Question

A man deposits Rs.50 in a bank at the beginning of every month. If 10% simple interest is reckoned, how much money is he eligible to get at the end of 24 months?

• A. Rs.1350
• B. Rs.1300
• C. Rs.1250
• D. Rs.1325
• E. Rs. 1200

Answer 1

Answer: (E)

Step 1: Understand the given information.
- The man deposits Rs. 50 at the beginning of every month.
- The interest rate is 10% simple interest.
- We need to calculate the total amount after 24 months.

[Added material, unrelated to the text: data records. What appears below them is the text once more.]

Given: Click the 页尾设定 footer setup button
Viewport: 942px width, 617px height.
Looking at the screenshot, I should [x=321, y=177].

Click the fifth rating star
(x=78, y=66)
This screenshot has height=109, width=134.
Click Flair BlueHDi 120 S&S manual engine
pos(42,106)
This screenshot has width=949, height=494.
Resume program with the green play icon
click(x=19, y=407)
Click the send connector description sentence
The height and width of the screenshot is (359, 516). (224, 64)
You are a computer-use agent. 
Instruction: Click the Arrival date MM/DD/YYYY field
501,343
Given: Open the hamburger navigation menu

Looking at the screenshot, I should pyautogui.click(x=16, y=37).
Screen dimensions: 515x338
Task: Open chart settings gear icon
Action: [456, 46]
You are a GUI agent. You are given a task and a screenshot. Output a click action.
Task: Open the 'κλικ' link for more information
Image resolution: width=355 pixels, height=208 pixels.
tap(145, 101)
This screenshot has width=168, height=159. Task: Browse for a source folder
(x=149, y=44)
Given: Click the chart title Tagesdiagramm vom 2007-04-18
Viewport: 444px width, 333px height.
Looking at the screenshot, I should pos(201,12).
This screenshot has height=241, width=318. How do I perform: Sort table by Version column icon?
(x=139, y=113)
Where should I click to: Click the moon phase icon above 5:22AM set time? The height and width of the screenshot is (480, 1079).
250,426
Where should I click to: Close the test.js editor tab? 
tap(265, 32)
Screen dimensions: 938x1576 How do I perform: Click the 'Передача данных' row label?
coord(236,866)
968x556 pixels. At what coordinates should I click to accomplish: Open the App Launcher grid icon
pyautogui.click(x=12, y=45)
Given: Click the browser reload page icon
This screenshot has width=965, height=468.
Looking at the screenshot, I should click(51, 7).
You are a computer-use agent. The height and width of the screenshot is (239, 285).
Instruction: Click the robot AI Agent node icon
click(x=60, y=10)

Step 2: Apply the formula for simple interest.
The formula for simple interest is:
\( A = P(1 + \frac{rt}{100}) \)
where:
- \( A \) is the amount after interest, - \( P \) is the principal, - \( r \) is the rate of interest, - \( t \) is the time in years.
Since the man is depositing Rs. 50 every month, we will calculate the interest for each deposit separately. The first deposit will earn interest for 24 months, the second for 23 months, and so on.

Step 3: Calculate the total amount for each deposit.
For the first deposit of Rs. 50, the interest is calculated for 24 months (or 2 years):
\[ A_1 = 50 \left( 1 + \frac{10 \times 2}{100} \right) = 50 \times 1.2 = 60 \] For the second deposit of Rs. 50, the interest is calculated for 23 months (or \( \frac{23}{12} \) years):
\[ A_2 = 50 \left( 1 + \frac{10 \times \frac{23}{12}}{100} \right) = 50 \times 1.1917 = 59.58 \] Repeat this process for all deposits, with each deposit earning interest for one less month.

Step 4: Calculate the total amount.
The total amount is the sum of all the individual amounts from the 24 deposits.
After summing up the amounts for each deposit, we get the total amount at the end of 24 months.

Step 5: Conclusion.
The total amount the man will be eligible to get at the end of 24 months is Rs. 1200.

Final Answer:
The correct option is (E): Rs. 1200.